J is great! It is a wonderful little language for data analysis tasks. However, to programmers used to working in modern dynamic languages, it sometimes feels a little restrictive. In particular, a ubiquitous feature in the post-Python (let’s call it) era is hash-maps. Even in older languages, like Common Lisp, the association list – allowing abritrary mappings between keys and values, is a very common idiom.
J exposes no native functionality that exactly meets this use case, one common application of which is named, optional arguments to functions.
In developing an interactive gnuplot interface for J, I wanted to pass optional keyword arguments to functions so that plots can be easily customized. So I developed a simple representation of key/val pairs which is efficient enough for small collections of named values.
Consider:
nil =: (0$0)
rankOne =: 1: -: (#@:$)
rankTwo =: 2: -: (#@:$)
talliesEven =: 0: -: (2: | #)
twoColumns =: 2: -: 1&{@:$
opts =: monad define
keysandvals =. y
assert. rankOne keysandvals
assert. talliesEven keysandvals
ii =. 2 | (i. #y)
keys =. (-. ii) # y
vals =. ii # y
keys (>@:[ ; ])"(0 0) vals
)
Opts is a monadic verb which takes a flat boxed array of even length and returns a rank two boxed array whose first column is keys and whose second column is values:
opts 'key1';10;'key2';11
+----+--+
|key1|10|
+----+--+
|key2|11|
+----+--+
Look up is simple: find the key’s index in the first column and index the second column with it. Return nil if the key isn’t found.
getopt =: dyad define
options =. x
key =. y
assert. rankTwo options
assert. twoColumns options
if. 0 -: #options do.
nil
else.
ii =. ((i.&1)@:(((key&-:@:>)"0)@:(((0&{)@:|:)))) options
if. ii < #options do.
(>@:(ii&{)@:(1&{)@:|:) options
else.
nil
end.
end.
)
Eg:
(opts 'key1';10;'key2';11) getopt 'key1'
-> 10
We can now define a handy conjunction to allow the specification of a default value:
dft =: conjunction define
:
r =. x u y
if. r -: nil do.
n
else.
r
end.
)
Which we use this way:
(opts 'key1';10;'key2';11) getopt dft '___' 'key1'
-> 10
(opts 'key1';10;'key2';11) getopt dft '___' 'key3'
'---'
This allows us to pass optional arguments to verbs and specify default values relatively easily, as in this example from my gnuplot library:
histogram =: verb define
(ensureGnuPlot'') histogram y
:
data =. y
if. boxedP x do.
options =. x
gph =. options getopt dft (ensureGnuPlot'') 'gnuplot'
else.
gph =. x
options =. (opt '')
end.
mn =. <./ data
mx =. >./ data
bw =. options getopt dft (0.1&* mx-mn) 'binwidth'
pttl =. options getopt dft '' 'plot-title'
'binwidth=%f\n' gph gpfmt <bw
gph send 'set boxwidth binwidth'
gph send 'bin(x,width)=width*floor(x/width) + binwidth/2.0'
s =. 'plot "%s" using (bin($1,binwidth)):(1.0) smooth freq title "%s" with boxes'
s gph gpfmt ((asFile (asVector data));pttl)
)
Where, in the dyadic case, we detect whether x
is boxed, and if so, treat it as a list of options. We extract each option by name, providing a reasonable default.

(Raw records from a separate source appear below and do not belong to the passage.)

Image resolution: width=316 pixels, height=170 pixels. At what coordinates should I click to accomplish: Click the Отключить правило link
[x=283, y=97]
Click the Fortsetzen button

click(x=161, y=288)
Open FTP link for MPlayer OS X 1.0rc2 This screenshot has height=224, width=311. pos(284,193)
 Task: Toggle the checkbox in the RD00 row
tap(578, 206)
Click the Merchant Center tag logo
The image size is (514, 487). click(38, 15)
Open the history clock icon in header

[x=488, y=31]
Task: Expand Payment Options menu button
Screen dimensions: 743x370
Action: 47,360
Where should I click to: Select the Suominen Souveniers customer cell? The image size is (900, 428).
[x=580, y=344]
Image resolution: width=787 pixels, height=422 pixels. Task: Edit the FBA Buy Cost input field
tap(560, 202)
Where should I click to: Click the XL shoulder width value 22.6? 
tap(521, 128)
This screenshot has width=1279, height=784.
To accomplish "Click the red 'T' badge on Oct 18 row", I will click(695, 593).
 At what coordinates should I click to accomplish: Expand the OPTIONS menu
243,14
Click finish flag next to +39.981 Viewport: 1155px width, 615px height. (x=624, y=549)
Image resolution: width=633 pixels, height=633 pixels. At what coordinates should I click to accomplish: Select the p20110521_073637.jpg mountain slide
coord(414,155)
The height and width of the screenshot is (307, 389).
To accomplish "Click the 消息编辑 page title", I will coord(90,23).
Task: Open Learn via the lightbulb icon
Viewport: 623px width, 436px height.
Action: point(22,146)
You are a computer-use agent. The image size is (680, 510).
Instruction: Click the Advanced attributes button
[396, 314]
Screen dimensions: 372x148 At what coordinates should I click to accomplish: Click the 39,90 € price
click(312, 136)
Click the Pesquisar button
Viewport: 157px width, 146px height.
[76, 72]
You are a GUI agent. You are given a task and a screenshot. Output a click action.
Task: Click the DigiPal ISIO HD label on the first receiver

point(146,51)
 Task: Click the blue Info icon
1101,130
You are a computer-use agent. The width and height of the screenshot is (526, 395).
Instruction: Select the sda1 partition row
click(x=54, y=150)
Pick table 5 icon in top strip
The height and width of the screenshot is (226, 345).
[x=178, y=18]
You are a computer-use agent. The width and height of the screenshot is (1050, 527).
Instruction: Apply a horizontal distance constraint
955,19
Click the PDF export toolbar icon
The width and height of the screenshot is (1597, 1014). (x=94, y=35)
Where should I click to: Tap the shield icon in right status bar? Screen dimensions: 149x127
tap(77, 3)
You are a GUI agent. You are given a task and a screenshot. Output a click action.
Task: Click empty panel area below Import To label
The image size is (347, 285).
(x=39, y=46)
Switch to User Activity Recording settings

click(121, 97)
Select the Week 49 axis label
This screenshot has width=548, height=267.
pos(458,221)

This seems like a common problem, so I am wondering if anyone else in the J community has solved it before in a different way?
Having developed in APL in the 1980’s, before J, and also before the hashmap was even a concept, we had ‘packed objects’ which some APL’s had implemented , and for others, were implemented much like the blogger did here. This is such an old concept that time was available to implement an ‘is’ function, (which I privately call the Clinton function,) so that is’aPackedObject.aComponent’ is meaningful.
It’s nice to see ‘mainstream’ languages catching up.